UN Security Council
A vote on a resolution designed to extend MINURSO’s peacekeeping mission in Western Sahara has been postponed, moving from Monday 29th to Tuesday 30th April.
It is likely that the duration of the Mandate will be extended until 31st October; a total of six months. This reduction has come about as a result of US demands, believing that shortening the timescale will put pressure on the parties to resolve the conflict and kick start the political process.
The US also proposed an alternative Special Political Mission which would end MINURSO’s mandate in the region. However this did not find an echo within the Security Council. The US National Security Adviser, John Bolton, has been a strong critic of MINURSO in the past.
The draft, other than reducing the timescale of MINURSO’s input in the region, contains nothing that would be hostile to Morocco.
It was expected that Russia would abstain because the wording of the operative section of the resolution excluded any reference to a need for a political solution leading to self-determination for the people of the region.
Russia had also abstained in the vote for Resolutions 2414 and 2440, both adopted in 2018, despite these resolutions having contained language pertaining to self-determination. In doing so they broke a long tradition of consensus on the issue. The likelihood that they will abstain again is high.
It seems that Russia may be joined by China, who also abstained on the previous resolutions and by South Africa who has consistently supported Polisario in the dispute.
Recent reports have stated that the US, who is the pen holder on these Western Sahara resolutions, were looking to have MINURSO monitor human rights in the area. However, this was merely a hoax. The issue of human rights has never been raised in any of the drafts circulation either to the Security Council or to the Group of Friends for Western Sahara, a body comprised of the US, UK, France, Spain and Russia.

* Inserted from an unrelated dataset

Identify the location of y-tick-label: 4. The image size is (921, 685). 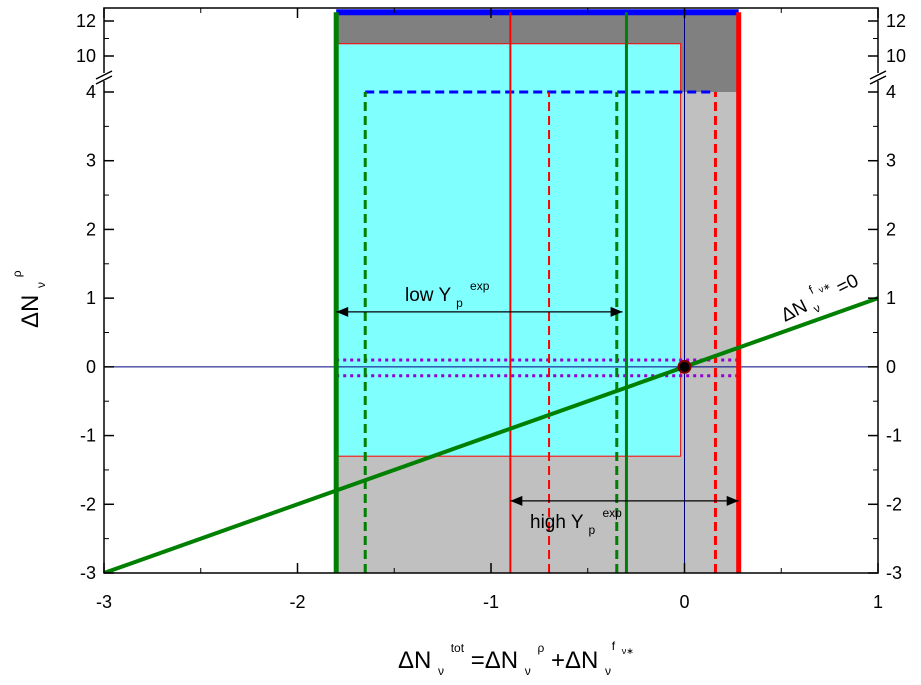
(91, 92).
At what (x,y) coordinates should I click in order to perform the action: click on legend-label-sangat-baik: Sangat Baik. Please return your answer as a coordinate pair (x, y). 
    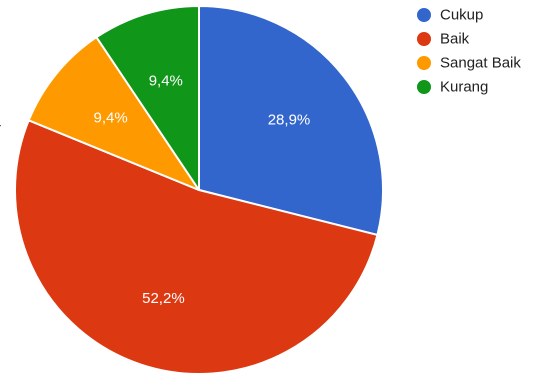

The UN Secretary-General Antonio Guterres gave his annual report on the crisis in Western Sahara. He called on the Polisario Front to cease violations of Morocco’s eastern defence wall. In addition, he called on their leadership to cease insisting that the meetings with MINURSO must happen in these so-called “Liberated Zones” based east of Morocco’s defence wall, stating that the meetings should be help in Rabouni, Algeria. Highlighting Polisario’s military exercises, again within the restricted zone, he pointed out the risk of creating major tensions across the region and asked that they be stopped.